Popular ‘fad’ diet could cause rapid weight gain

By on February 19, 2016


Paleolithic-style dish: Roast pork with cooked and raw vegetables and fruit (Photo courtesy of Warren Dew/Wikipedia).
Paleolithic-style dish: Roast pork with cooked and raw vegetables and fruit (Photo courtesy of Warren Dew/Wikipedia).

MELBOURNE—The extreme Paleo diet, which recommends the exclusive consumption of food available to early humans, increases weight gain according to experts.

A new study undertaken by scientists at the University of Melbourne has found that low-carbohydrate, high-fat diets such as Paleo can prompt rapid weight gain and health complications.

Prof.
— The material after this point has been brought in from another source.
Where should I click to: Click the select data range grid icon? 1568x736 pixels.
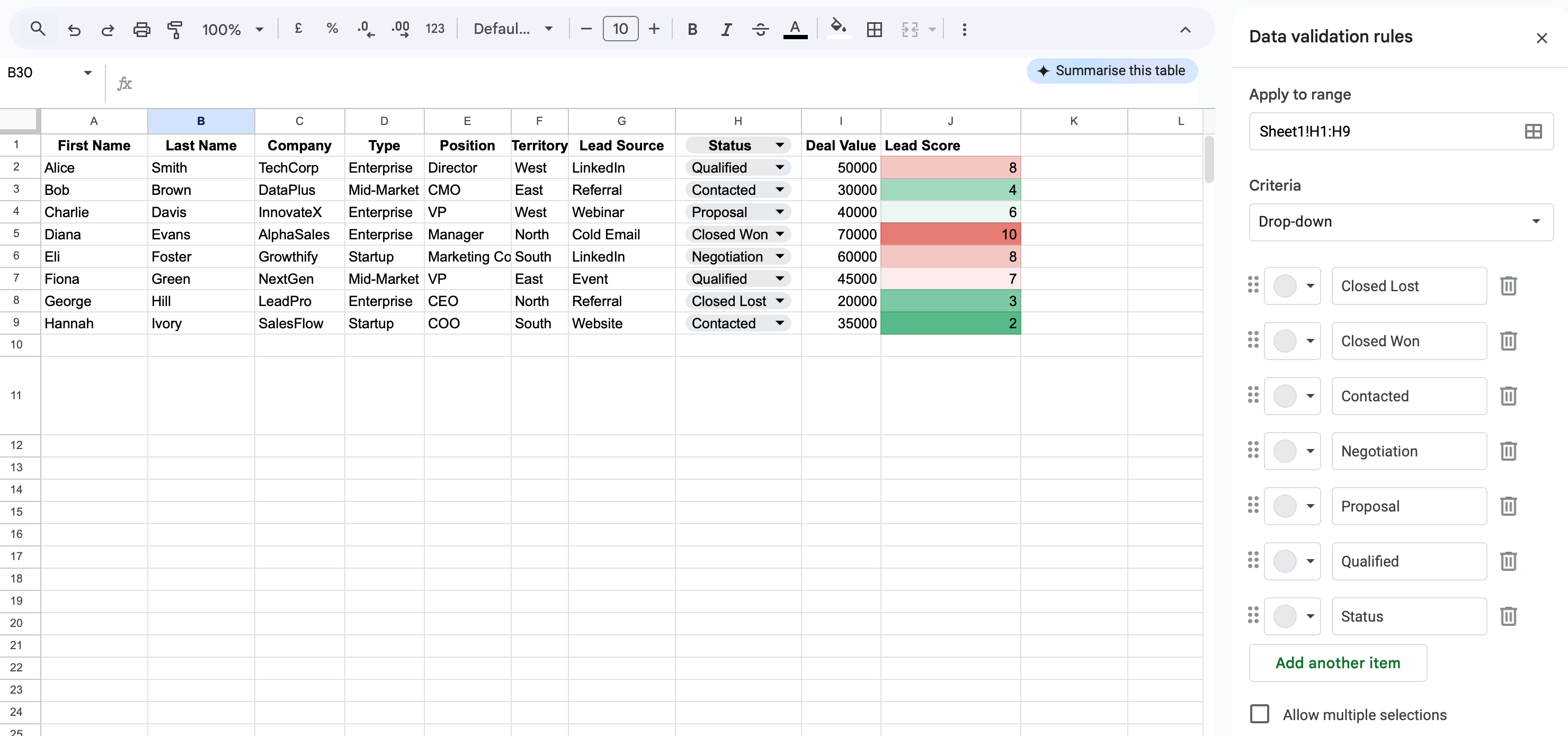1533,131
Sof Andrikopoulos, author of the research paper published in Nutrition and Diabetes on Friday, said media hype around these “fad” diets that have no scientific backing leads to more people following.
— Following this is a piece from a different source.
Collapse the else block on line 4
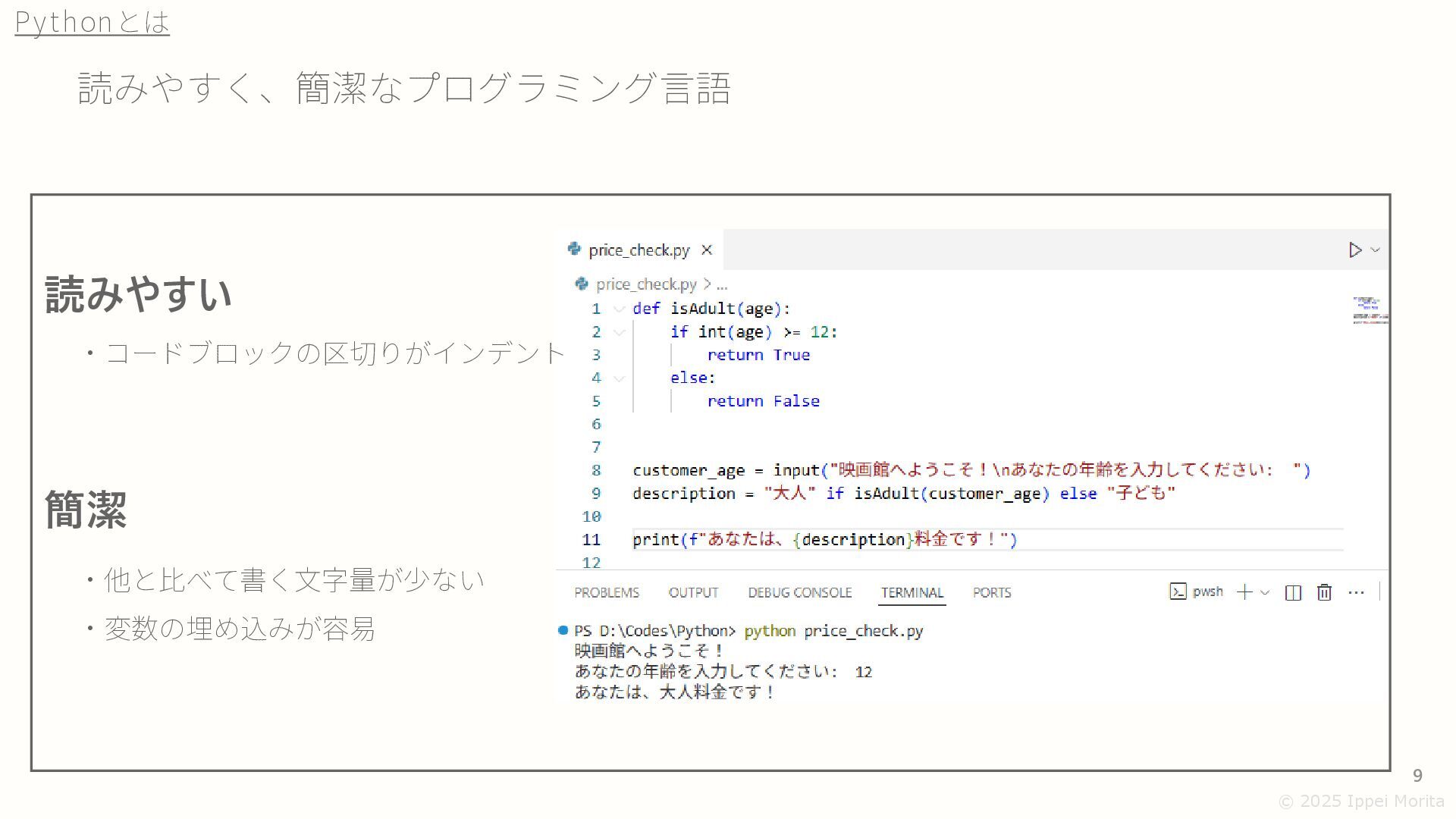This screenshot has width=1456, height=819. (x=619, y=378)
“Low-carbohydrate, high-fat diets are becoming more popular but there is no scientific evidence that these diets work. In fact, if you put an inactive individual on this type of diet the chances are the person will gain weight,” Andrikopoulos said in a media release on Friday.

“There is a very important public health message here. You need to be very careful with fad diets, always seek professional advice for weight management and aim for diets backed by evidence.”

Researchers at the University of Melbourne took two groups of overweight mice and placed one group on a low-carb, high-fat (LCHF) diet and the other on a regular diet.

After eight weeks, the group on LCHF diet gained more weight as well as displaying a worse intolerance to gluten and higher insulin levels while their fat mass doubled.

“To put that in perspective for a 100 kilogram person that’s the equivalent of 15 kilograms in two months. That’s extreme weight gain,” Andrikopoulos said.

“This level of weight gain will increase blood pressure and increase your risk of anxiety and depression and may cause bone issues and arthritis.”

The Paleo diet, based on what was available to humans in the Paleolithic era, restricts followers to eating mostly seafood, meat, fruits, nuts and vegetables.